#### AIM:
Lay out the entries below as a two-column CSV with the columns entry and answer. Give one row per entry, put each field in quotes with line breaks replaced by spaces, and leave the pictures out.
-- Begin EXCERPTED RECORDS --
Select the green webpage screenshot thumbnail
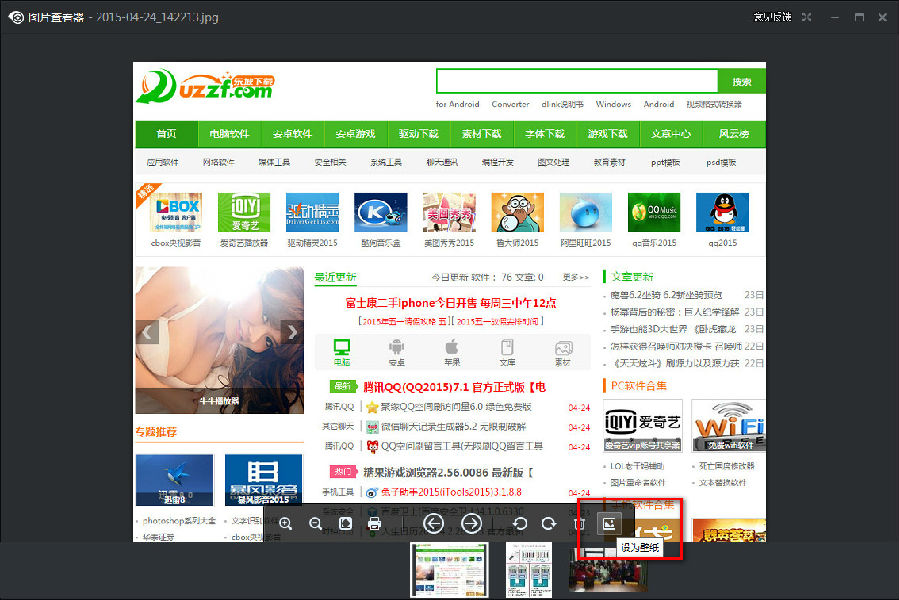899x600 pixels. [448, 571]
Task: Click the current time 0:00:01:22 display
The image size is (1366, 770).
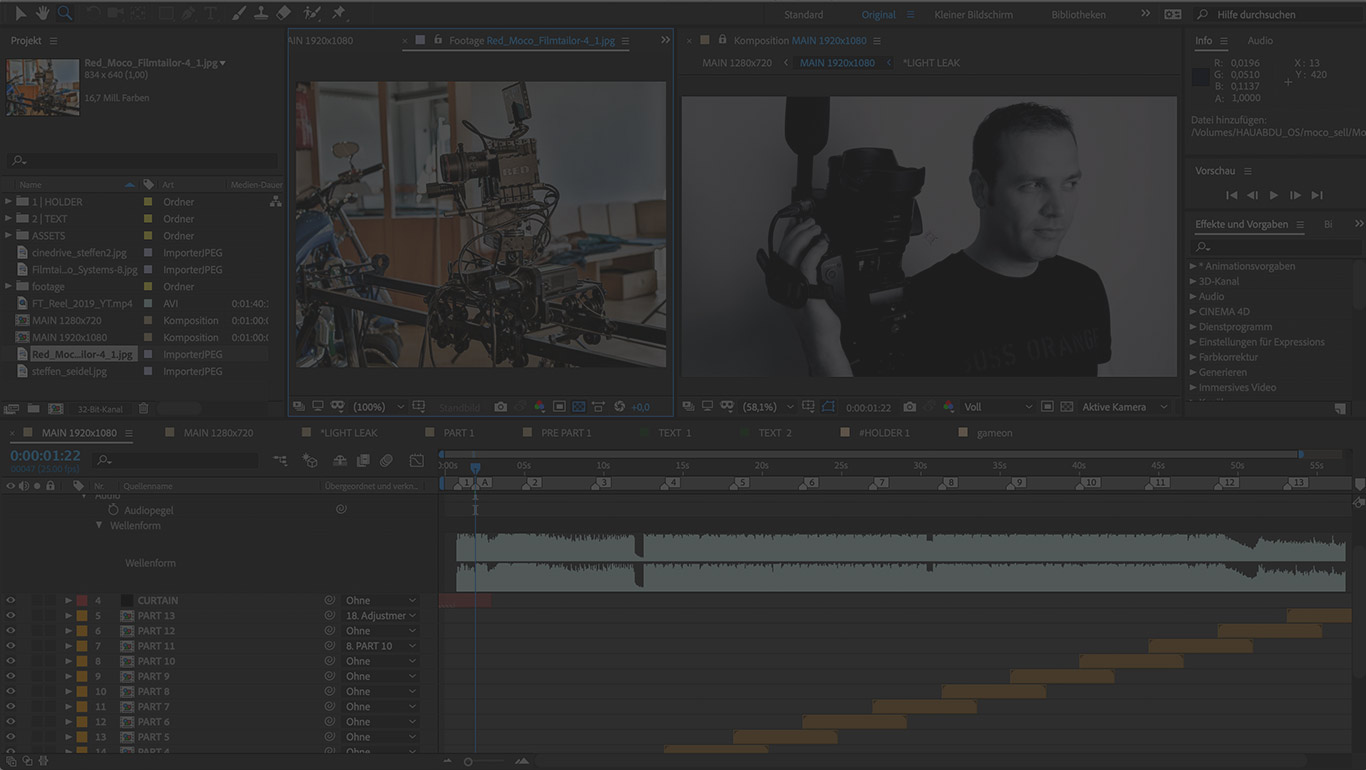Action: [45, 455]
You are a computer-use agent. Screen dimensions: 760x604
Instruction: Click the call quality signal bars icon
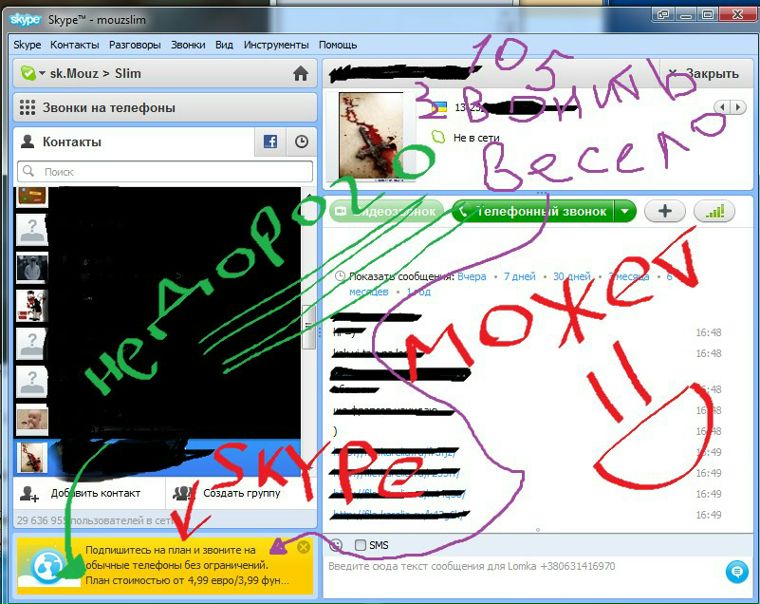(714, 211)
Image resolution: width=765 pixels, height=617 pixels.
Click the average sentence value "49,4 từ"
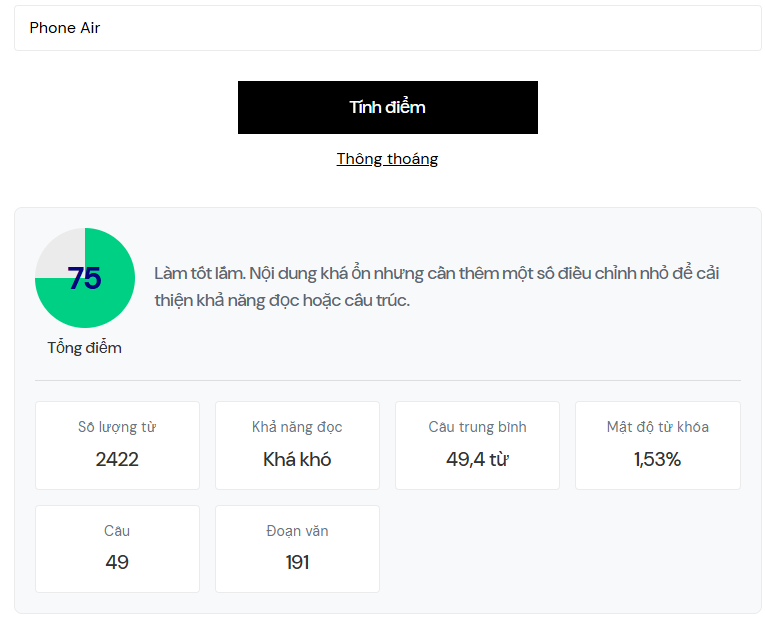click(477, 460)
-- End EXCERPTED RECORDS --
#### RESPONSE TO THIS TASK:
entry,answer
"Select the green webpage screenshot thumbnail","899x600 pixels. [448, 571]"
"Task: Click the current time 0:00:01:22 display The image size is (1366, 770).","Action: [45, 455]"
"You are a computer-use agent. Screen dimensions: 760x604 Instruction: Click the call quality signal bars icon","(714, 211)"
"Image resolution: width=765 pixels, height=617 pixels. Click the average sentence value ""49,4 từ""","click(477, 460)"